The Tycoon’s Proposal (Excerpt)

The last floorboard went in just as the sun began to disappear behind the trees on the western side of the property. Savannah turned on the porch lights, then headed inside and returned a moment later with two beers. She handed one to Mac, then the two of them sat on the top step and watched darkness steal over the bay. The scent of fresh-cut wood heightened the salty tang in the air with a homey scent.

Mac rested his elbows on his knees and drew in a deep breath. He hadn’t felt such a sense of satisfaction in a long time. His shoulders ached, and he had the beginnings of a sunburn on his arms and face, but every inch of him was sated by the feeling of good, hard work. “Thanks.”

Savannah glanced over at him, surprised. “For what?”

“For the beer, but mostly for letting me help you.” He drew in another breath. What was it about newly cut wood that carried that scent of new beginnings? Fresh starts. Hope. They were all feelings alien to Mac for far too long. “I needed that today.”

“Bad day in corporate takeover world?” She bit her lip and shook her head. “I’m sorry. I keep saying things like that and I shouldn’t. You helped me, and I appreciate it.”

“What I needed today wasn’t about work. It was…personal.” Even as he said the last word he could feel himself closing that door, the one that divided him from the people in his life. Outside of his brothers, Mac had few friends. Almost no close friends. Something about being the man at the top created an automatic dividing line, and the guys he used to shoot hoops with or play a few rounds of golf with suddenly saw him as an outsider. Then his days had become consumed by work, and except for working lunches and dinners, and the occasional run through Boston Public Garden, there wasn’t much time for hanging out with buddies. And certainly not enough time for heart-to-heart conversations about the ups and downs in his life. Especially not the latest monkey wrench.

He couldn’t go to his brothers with this thing about Colton. Not yet, anyway. Nor did he really want to drop that information in their laps, as it had been done to him. They were moving on with their own lives, marrying great women. The last thing Jack and Luke needed was to be saddled with another stress. Some would argue Mac didn’t need it either, but the monkey wrench was there, nonetheless, expecting him to fix this.

“Do you want to talk about it?” Savannah asked.

“Yes. No.” He let out a breath. “I don’t know. I don’t tell people my personal problems.”

“Okay.” She leaned back on her elbows, the beer dangling from her fingers. She didn’t push him, didn’t seem the least bit bothered that he didn’t want to open up. Which had the inverse effect…

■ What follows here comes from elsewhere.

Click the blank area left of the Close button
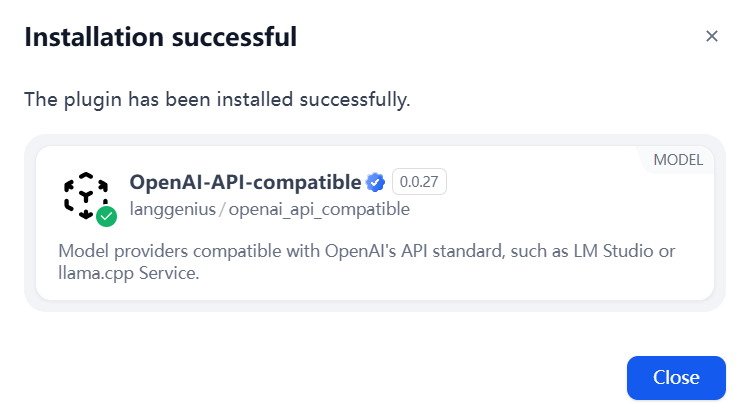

He wanted to let her in. What was it about Savannah and her easygoing attitude that drew him to her? Led him down roads he’d always avoided?
He debated letting the subject drop. But there was no more work to distract him, and the thought of going back to his hotel room and turning on his computer didn’t fill him with the same sense of relief it normally did. This whole thing with Colton was too big to dismiss with hours of work, even with an entire house renovation. The subject needled at his every thought, hung heavy on his shoulders. He needed to talk about it, figure it out. But this wasn’t a business problem he’d debate with his CFO or a lawyer friend. This was Mac’s life. The life he’d thought was based on one truth and turned out to be based on a lie.

“Oh, look,” Savannah said softly, pointing across the yard at the bird house her father had built. Time had weathered the paint job a little, but the bird’s home, sitting atop a high pole, was a damned close match to the main house. “The momma bird is feeding the babies.”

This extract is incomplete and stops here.